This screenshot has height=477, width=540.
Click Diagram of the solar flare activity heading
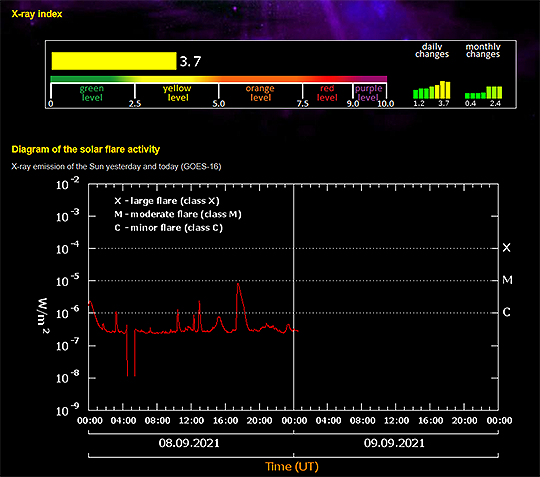click(x=86, y=149)
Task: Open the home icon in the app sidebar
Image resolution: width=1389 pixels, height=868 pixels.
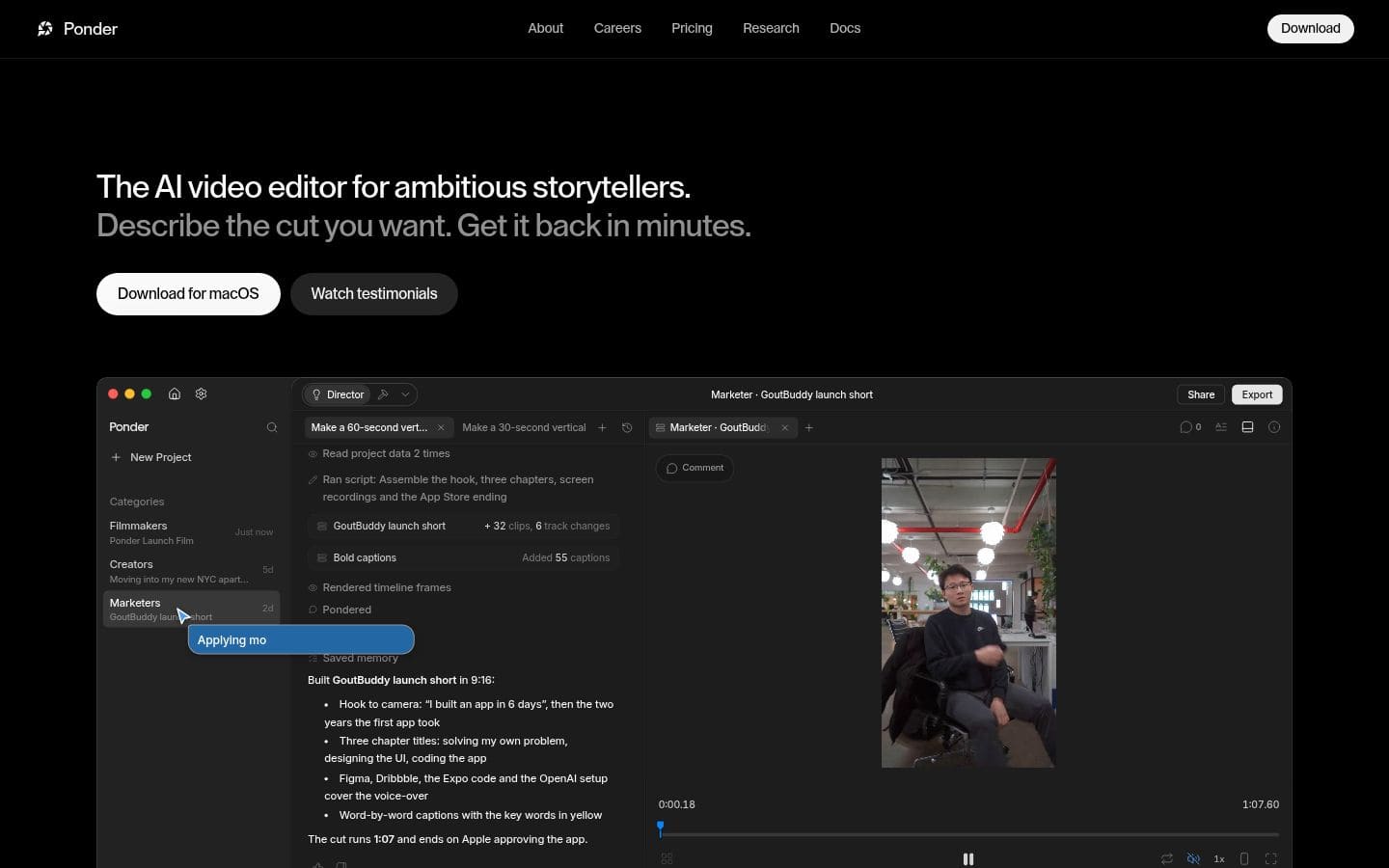Action: click(175, 393)
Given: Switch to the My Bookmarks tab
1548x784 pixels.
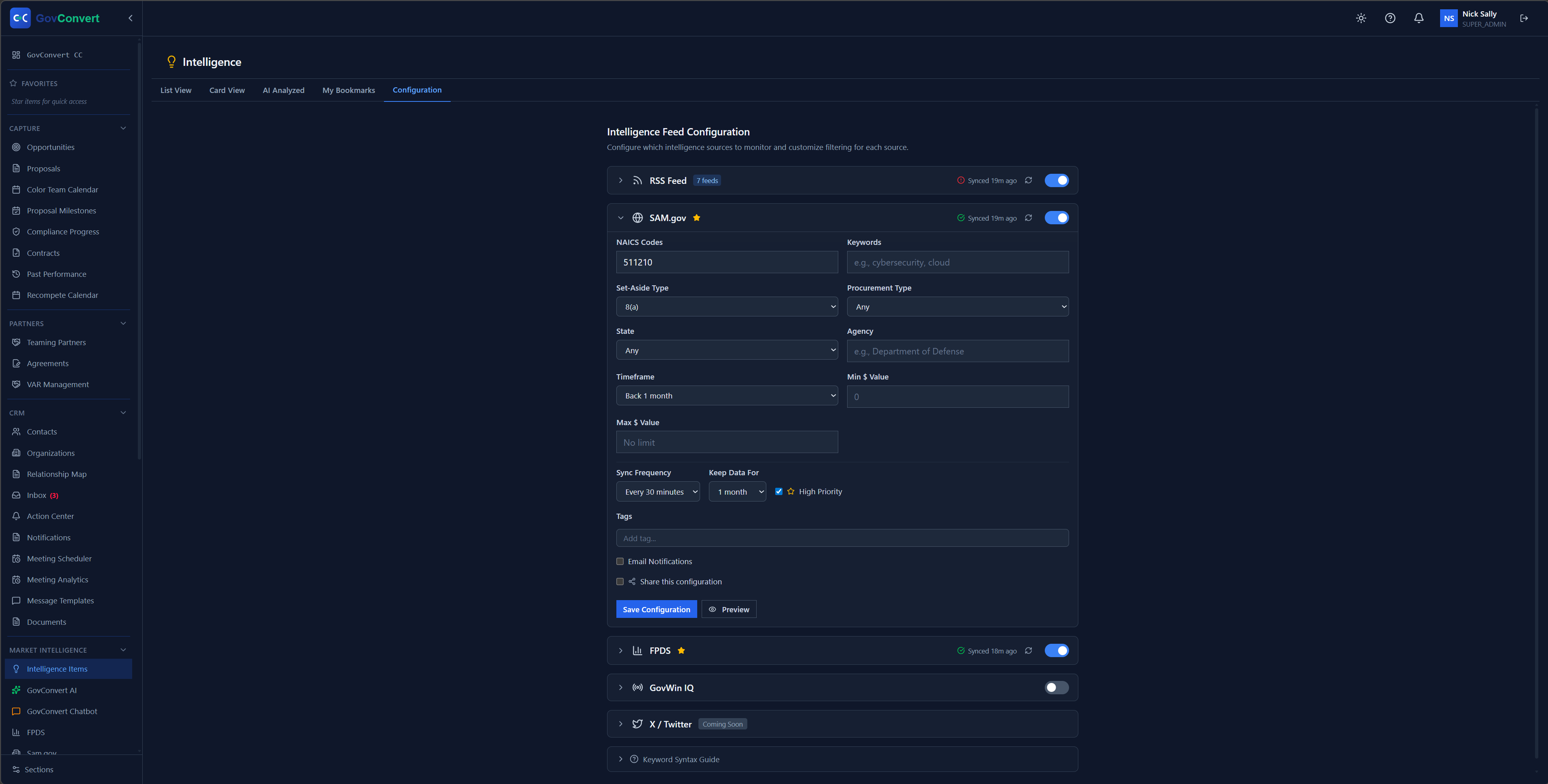Looking at the screenshot, I should coord(348,90).
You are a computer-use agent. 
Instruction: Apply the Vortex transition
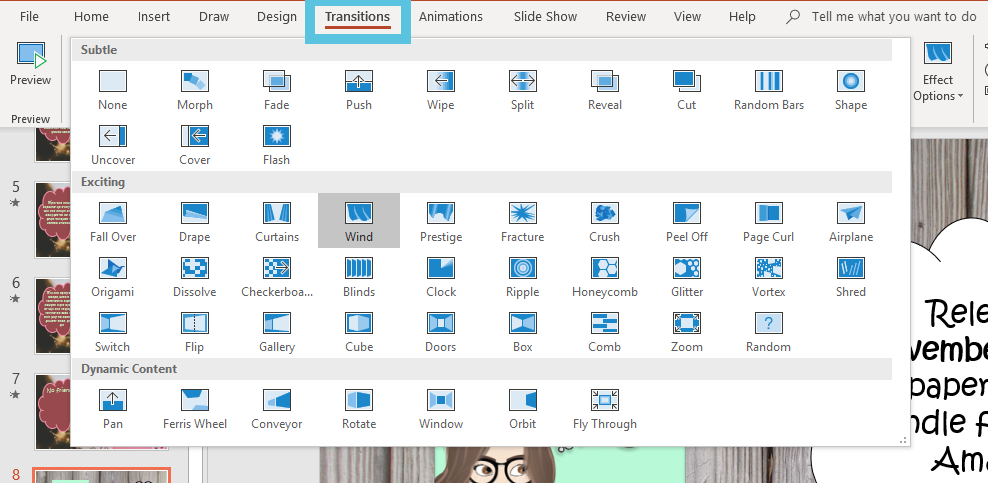(769, 277)
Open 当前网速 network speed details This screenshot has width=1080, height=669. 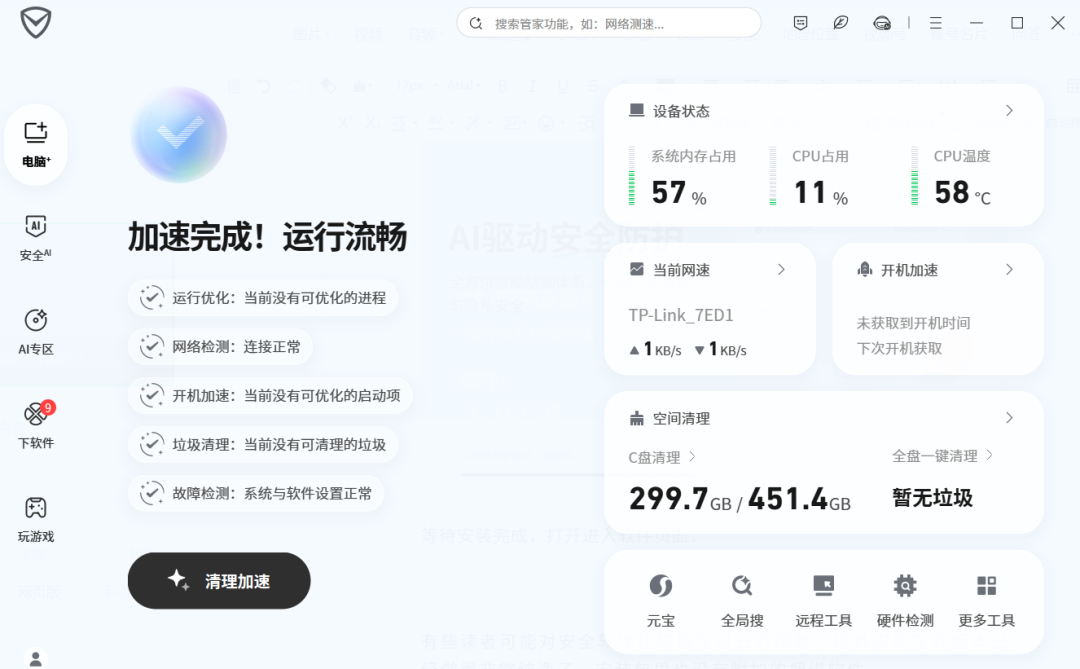[x=781, y=269]
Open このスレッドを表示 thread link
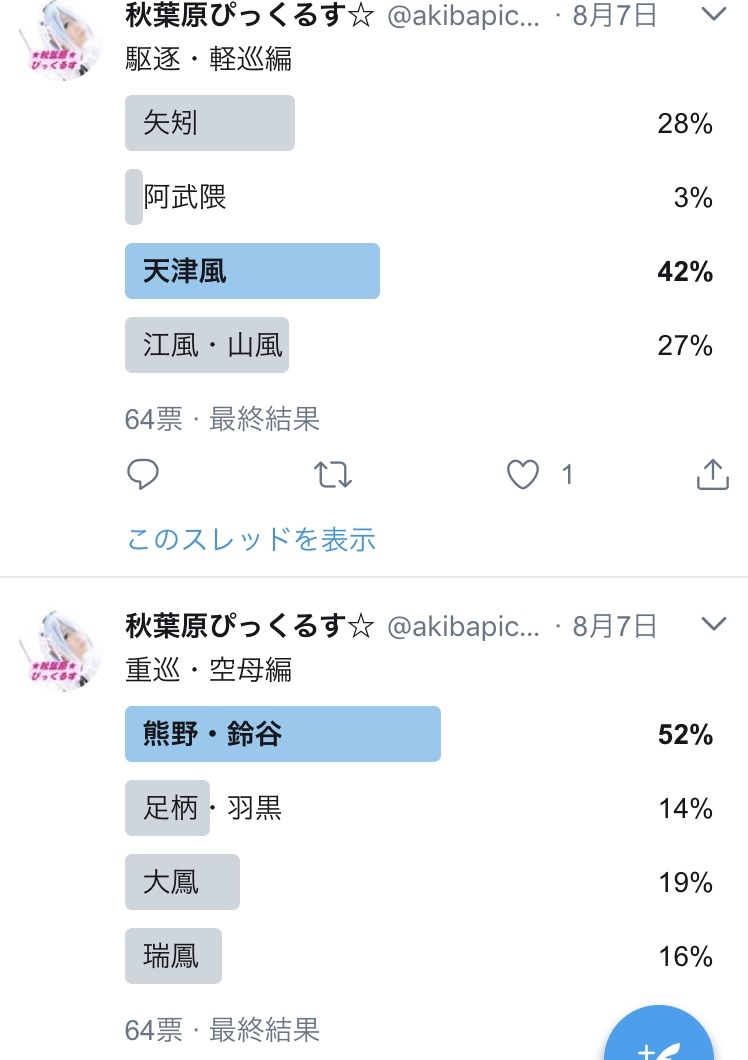 (251, 540)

> **Assignment**
What you return must match the lines above from the one with "Click Diagram of" through the one with "You are a computer-use agent." exactly, with both ends included and the pictures excluded.

> **Response to the task**
Click Diagram of the solar flare activity heading
click(x=86, y=149)
Task: Open the home icon in the app sidebar
Image resolution: width=1389 pixels, height=868 pixels.
Action: click(175, 393)
Given: Switch to the My Bookmarks tab
1548x784 pixels.
Looking at the screenshot, I should coord(348,90).
You are a computer-use agent. 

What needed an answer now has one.